Isolate every line in the records below with "target" in it.

Segment Start: DATA FOR THIS EXERCISE

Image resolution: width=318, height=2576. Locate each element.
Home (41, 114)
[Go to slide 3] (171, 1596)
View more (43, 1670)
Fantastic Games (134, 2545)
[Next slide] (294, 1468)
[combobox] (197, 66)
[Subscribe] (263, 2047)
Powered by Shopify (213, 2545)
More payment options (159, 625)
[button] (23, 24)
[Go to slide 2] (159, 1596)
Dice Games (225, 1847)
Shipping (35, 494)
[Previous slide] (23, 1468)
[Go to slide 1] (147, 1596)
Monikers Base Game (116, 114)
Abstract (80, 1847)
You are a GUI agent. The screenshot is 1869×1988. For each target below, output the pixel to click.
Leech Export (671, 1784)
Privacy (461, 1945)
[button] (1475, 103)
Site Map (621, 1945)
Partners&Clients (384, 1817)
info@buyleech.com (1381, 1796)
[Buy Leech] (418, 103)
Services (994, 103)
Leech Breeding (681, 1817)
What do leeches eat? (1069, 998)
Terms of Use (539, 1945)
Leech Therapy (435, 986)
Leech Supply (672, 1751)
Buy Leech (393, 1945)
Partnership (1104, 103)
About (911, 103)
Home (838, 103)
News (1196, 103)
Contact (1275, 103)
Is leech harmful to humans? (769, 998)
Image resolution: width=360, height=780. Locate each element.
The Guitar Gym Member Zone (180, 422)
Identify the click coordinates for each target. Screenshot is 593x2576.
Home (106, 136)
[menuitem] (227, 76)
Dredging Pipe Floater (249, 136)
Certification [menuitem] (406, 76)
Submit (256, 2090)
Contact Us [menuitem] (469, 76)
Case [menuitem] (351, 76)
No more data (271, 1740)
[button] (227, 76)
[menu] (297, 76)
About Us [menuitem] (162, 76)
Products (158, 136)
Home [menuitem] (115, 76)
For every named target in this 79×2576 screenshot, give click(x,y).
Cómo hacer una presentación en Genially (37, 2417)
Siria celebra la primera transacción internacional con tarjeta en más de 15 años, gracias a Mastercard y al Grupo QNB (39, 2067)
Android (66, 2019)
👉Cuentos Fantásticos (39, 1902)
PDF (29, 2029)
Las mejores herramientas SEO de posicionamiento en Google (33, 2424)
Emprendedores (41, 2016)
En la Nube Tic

Segment End: DATA FOR THIS EXERCISE

> **ANSWER SECTION**
You are a GUI agent. The screenshot is 1869×1988. For each target below, output the pixel to click.
Identify the click coordinates for each target. Screenshot is 593x2576.
For every named target in this 79×2576 screenshot, give click(x,y).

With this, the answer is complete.